收到大鼠海马神经元细胞请按照以下方法进行操作

　　大鼠海马神经元细胞取自新鲜的组织，按照标准操作流程分离培养，*培养基能提供细胞理想的生长条件，降低杂细胞污染，保证不同批次间细胞质量的稳定，所提供的原代细胞均需经过细胞类型特异性标记物、细胞形态学等检测，保证细胞纯度在90%以上；同时也需经过微生物检测，保证不含有HIV、HBV、HCV、支原体、真菌及其他类型的细菌。

　　
 

　　海马椎体神经元是海马区的主要成分，主要功能是参与近期记忆、情绪及内脏功能调节、是老年性痴呆等疾病的主要病灶之一。海马神经元细胞培养是研究神经细胞生物学特性和外源干扰因素作用(细胞因子)的有效细胞模型，其在神经生物学，发育生物学体外实验研究中已被广泛应用。

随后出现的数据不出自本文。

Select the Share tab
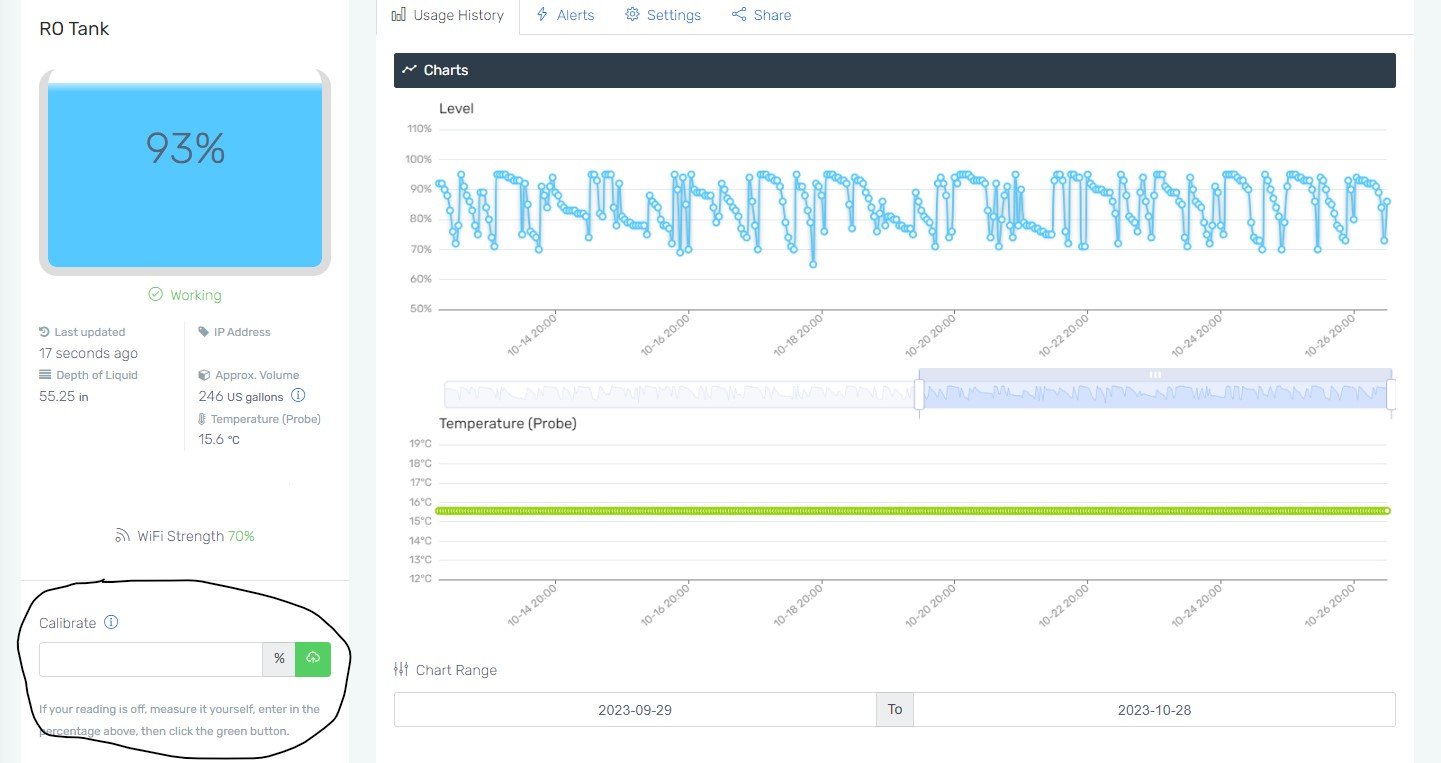 [761, 15]
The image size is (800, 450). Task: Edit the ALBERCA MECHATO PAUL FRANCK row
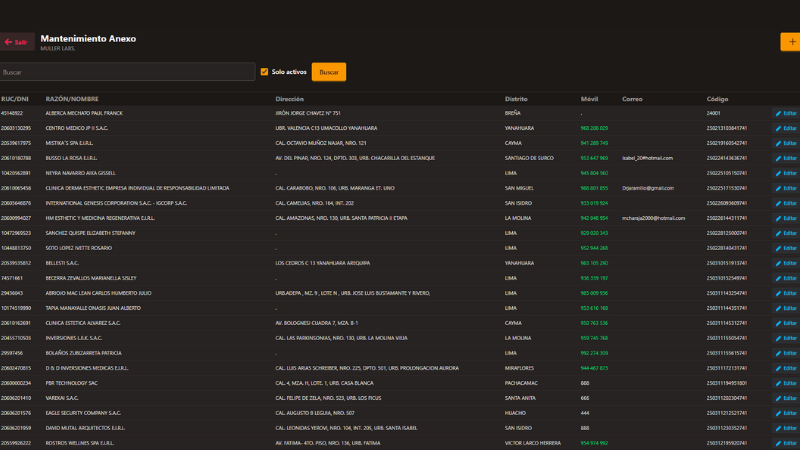pos(786,113)
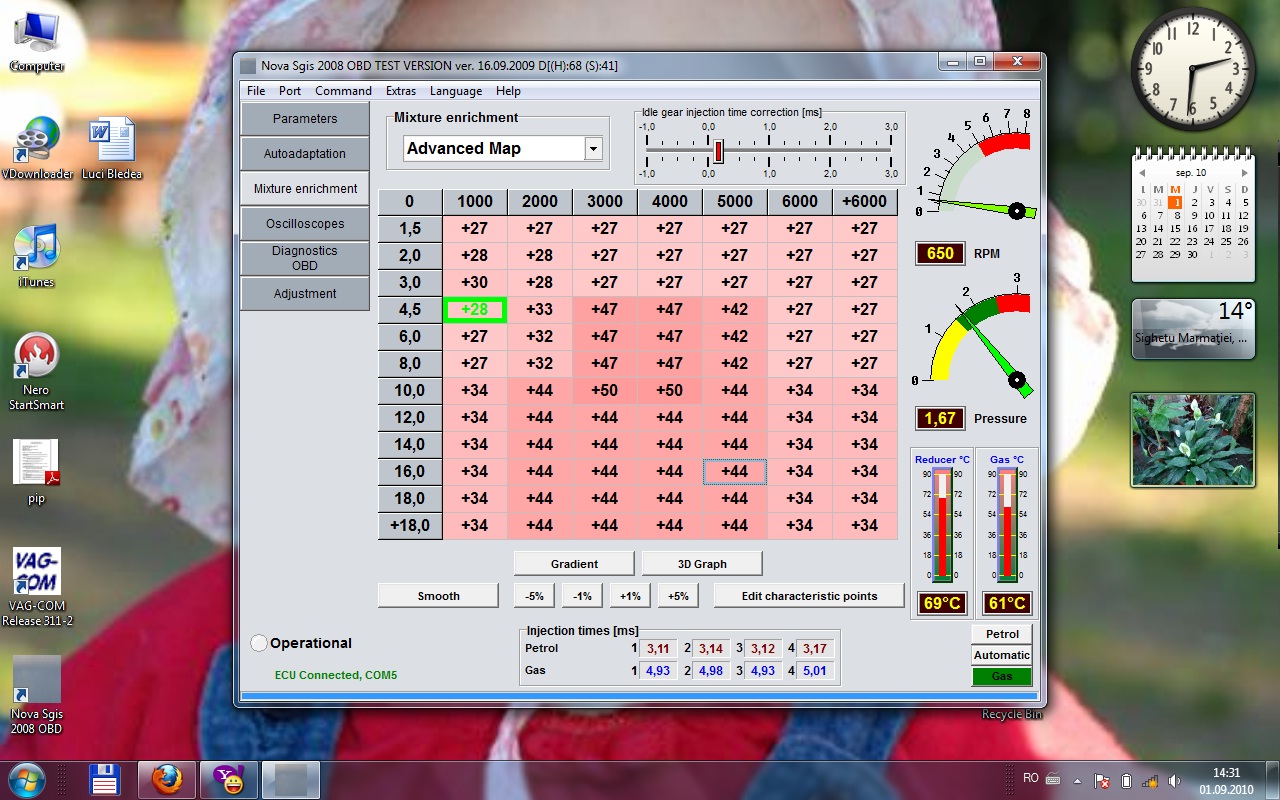1280x800 pixels.
Task: Click the Computer desktop icon
Action: click(37, 32)
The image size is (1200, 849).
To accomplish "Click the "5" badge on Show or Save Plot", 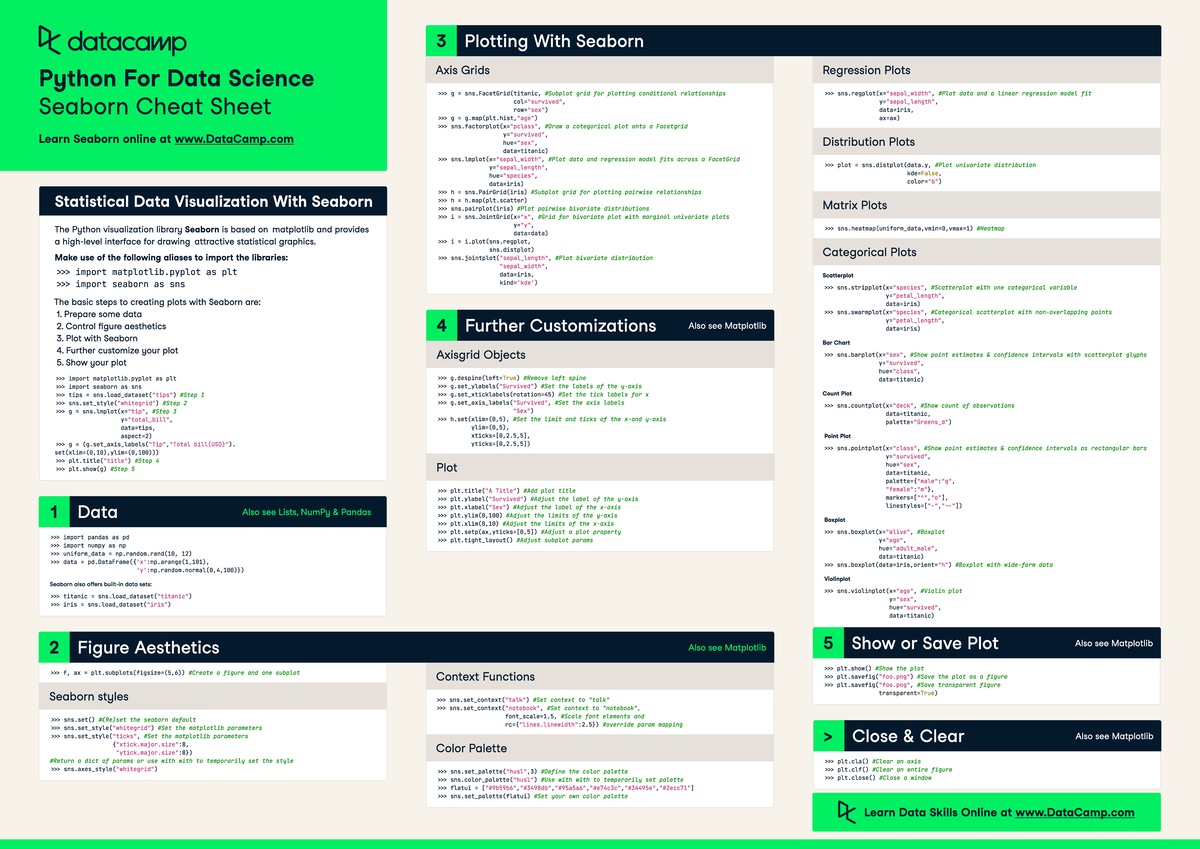I will [x=827, y=643].
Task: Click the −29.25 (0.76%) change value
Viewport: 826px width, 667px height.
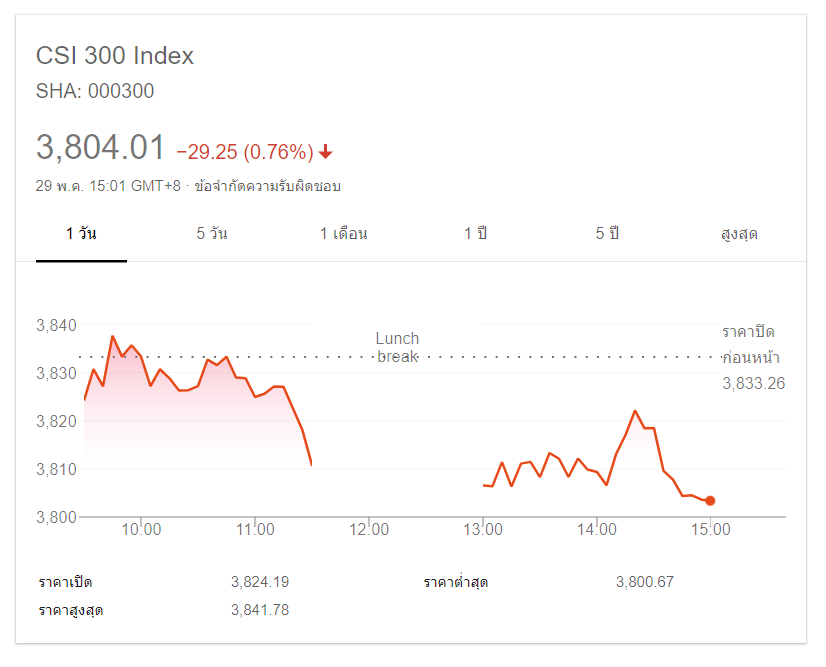Action: (x=245, y=152)
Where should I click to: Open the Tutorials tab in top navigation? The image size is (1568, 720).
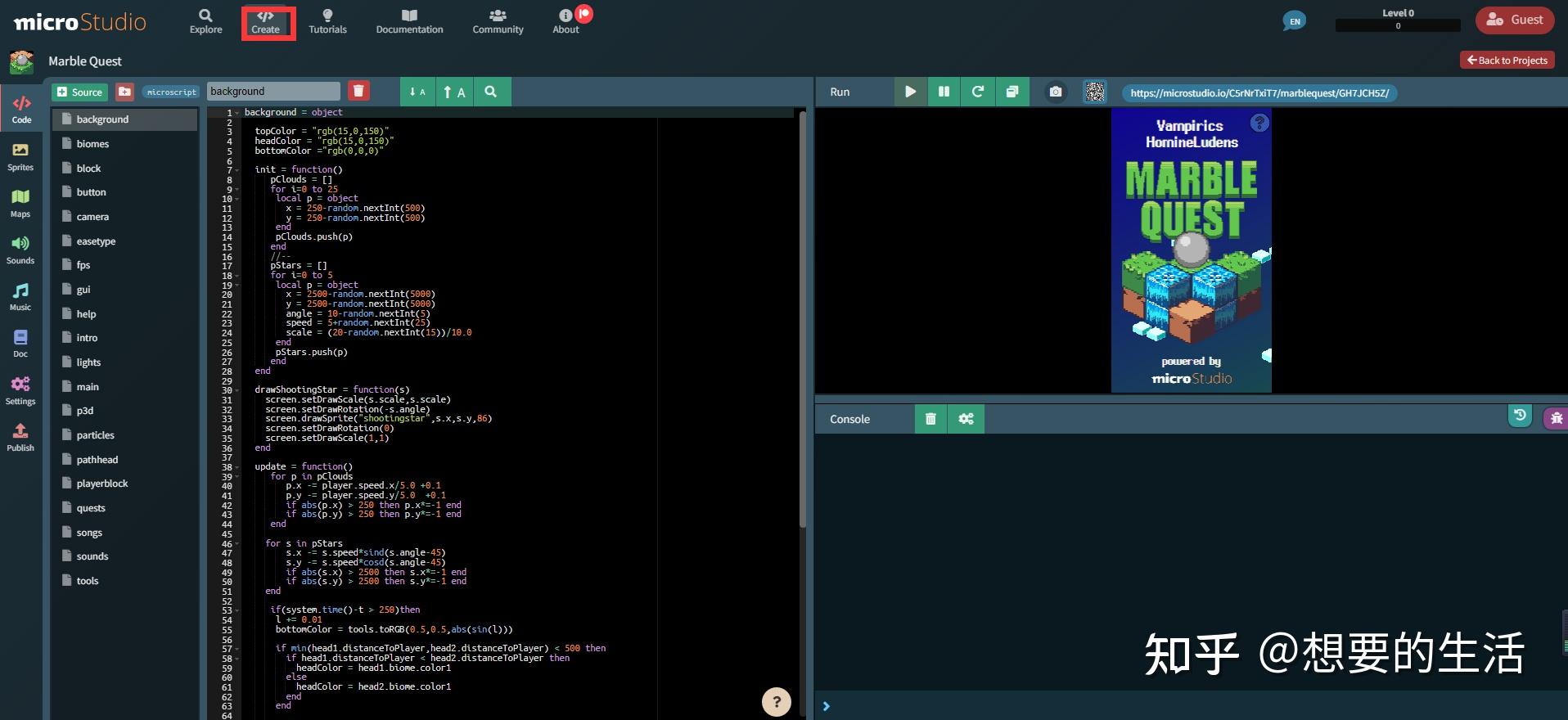point(327,21)
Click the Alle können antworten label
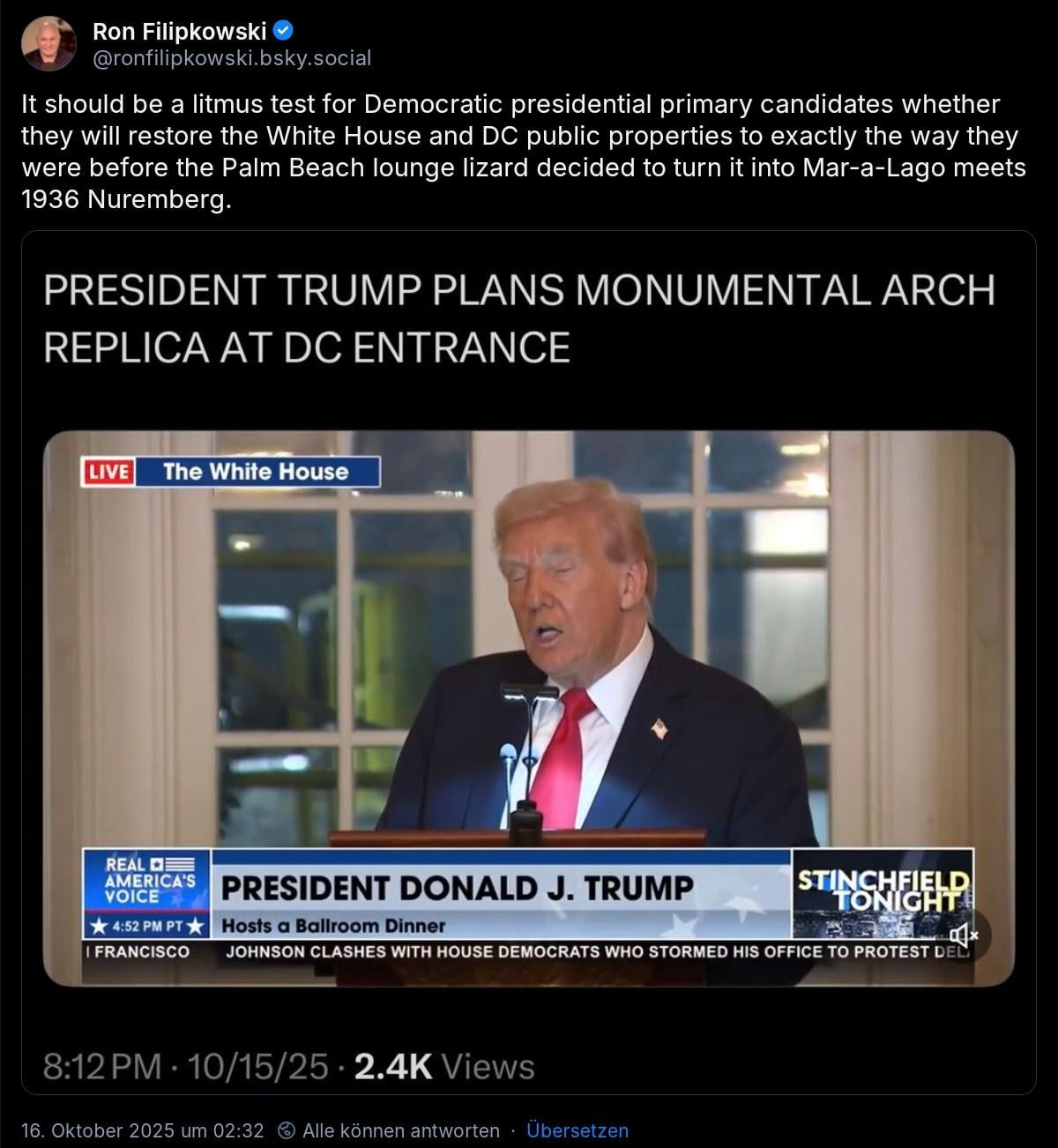Screen dimensions: 1058x1148 (x=401, y=1130)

大鼠海马神经元细胞采用胰酶消化制备而来，细胞总量约为5×105个/瓶，细胞纯度可达80%以上，且不含有HIV-1、HBV、HCV、支原体、细菌、酵母和真菌等。

　　

　　收到大鼠海马神经元细胞请按照以下方法进行操作。

　　

　　1、取出细胞瓶，75%酒精消毒后拆下封口膜，放入37℃，5%CO2培养箱中静置6-8小时或者过夜，以稳定细胞状态。

　　

　　2、海马神经元细胞为终末分化的细胞，建议直接使用，不建议扩大培养。

　　

　　3、待细胞状态最佳时准备转孔培养，进行实验：

　　

　　（1）吸出细胞瓶中的培养基，用PBS清洗细胞一次。

　　

　　（2）加入0.125%的胰蛋白酶消化液约1mL至培养瓶中，37℃消化1min左右；显微镜下观察，待细胞回缩变圆后吸弃消化液，再加入*培养液终止消化。

　　

　　（3）用吸管轻轻吹打混匀，按适当的比例进行转孔培养实验，放入37℃，5%CO2细胞培养箱中培养。

　　

　　（4）待细胞*贴壁后，培养观察，每隔2-3天更换新鲜的*培养基。